(Assignment): All records are to be retyped faithfully and completely.

□ □ □ □ □ □ □

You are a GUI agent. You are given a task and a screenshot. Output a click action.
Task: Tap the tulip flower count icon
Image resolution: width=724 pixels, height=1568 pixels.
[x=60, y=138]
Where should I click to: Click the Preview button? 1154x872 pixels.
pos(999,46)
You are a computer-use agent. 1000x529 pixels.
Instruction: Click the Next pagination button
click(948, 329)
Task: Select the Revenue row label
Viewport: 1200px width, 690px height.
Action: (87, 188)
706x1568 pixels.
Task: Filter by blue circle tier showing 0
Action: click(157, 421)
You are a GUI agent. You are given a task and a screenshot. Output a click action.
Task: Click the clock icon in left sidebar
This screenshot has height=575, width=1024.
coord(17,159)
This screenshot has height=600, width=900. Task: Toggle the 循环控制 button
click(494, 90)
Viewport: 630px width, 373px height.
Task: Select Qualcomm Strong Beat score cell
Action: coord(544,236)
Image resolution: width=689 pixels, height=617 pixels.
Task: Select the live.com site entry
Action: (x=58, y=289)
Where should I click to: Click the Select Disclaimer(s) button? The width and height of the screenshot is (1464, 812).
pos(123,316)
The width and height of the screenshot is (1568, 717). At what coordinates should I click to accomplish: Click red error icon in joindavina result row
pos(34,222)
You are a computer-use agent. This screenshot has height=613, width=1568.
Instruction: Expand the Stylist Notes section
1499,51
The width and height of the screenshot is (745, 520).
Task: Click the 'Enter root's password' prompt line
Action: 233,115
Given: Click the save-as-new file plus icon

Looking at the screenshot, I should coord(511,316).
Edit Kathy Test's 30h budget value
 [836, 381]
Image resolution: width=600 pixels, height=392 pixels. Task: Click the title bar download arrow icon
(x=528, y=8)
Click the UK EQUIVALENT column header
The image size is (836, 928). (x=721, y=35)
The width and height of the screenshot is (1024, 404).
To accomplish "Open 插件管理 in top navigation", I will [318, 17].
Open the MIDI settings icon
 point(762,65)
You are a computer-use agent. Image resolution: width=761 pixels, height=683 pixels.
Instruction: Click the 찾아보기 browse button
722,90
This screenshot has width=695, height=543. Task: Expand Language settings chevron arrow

□ □ □ □ □ □ □

(Written solution):
You are a GUI agent. You are given a task and a screenshot. Output a click action.
Task: Tap the tulip flower count icon
Image resolution: width=724 pixels, height=1568 pixels.
[x=60, y=138]
Where should I click to: Click the Preview button? 1154x872 pixels.
pos(999,46)
You are a computer-use agent. 1000x529 pixels.
Instruction: Click the Next pagination button
click(948, 329)
Task: Select the Revenue row label
Viewport: 1200px width, 690px height.
Action: (87, 188)
706x1568 pixels.
Task: Filter by blue circle tier showing 0
Action: click(157, 421)
You are a GUI agent. You are given a task and a screenshot. Output a click action.
Task: Click the clock icon in left sidebar
This screenshot has height=575, width=1024.
coord(17,159)
This screenshot has height=600, width=900. Task: Toggle the 循环控制 button
click(494, 90)
Viewport: 630px width, 373px height.
Task: Select Qualcomm Strong Beat score cell
Action: coord(544,236)
Image resolution: width=689 pixels, height=617 pixels.
Task: Select the live.com site entry
Action: (x=58, y=289)
Where should I click to: Click the Select Disclaimer(s) button? The width and height of the screenshot is (1464, 812).
pos(123,316)
The width and height of the screenshot is (1568, 717). At what coordinates should I click to accomplish: Click red error icon in joindavina result row
pos(34,222)
You are a computer-use agent. This screenshot has height=613, width=1568.
Instruction: Expand the Stylist Notes section
1499,51
The width and height of the screenshot is (745, 520).
Task: Click the 'Enter root's password' prompt line
Action: 233,115
Given: Click the save-as-new file plus icon

Looking at the screenshot, I should coord(511,316).
Edit Kathy Test's 30h budget value
 [836, 381]
Image resolution: width=600 pixels, height=392 pixels. Task: Click the title bar download arrow icon
(x=528, y=8)
Click the UK EQUIVALENT column header
The image size is (836, 928). (x=721, y=35)
The width and height of the screenshot is (1024, 404).
To accomplish "Open 插件管理 in top navigation", I will [318, 17].
Open the MIDI settings icon
 point(762,65)
You are a computer-use agent. Image resolution: width=761 pixels, height=683 pixels.
Instruction: Click the 찾아보기 browse button
722,90
This screenshot has width=695, height=543. Task: Expand Language settings chevron arrow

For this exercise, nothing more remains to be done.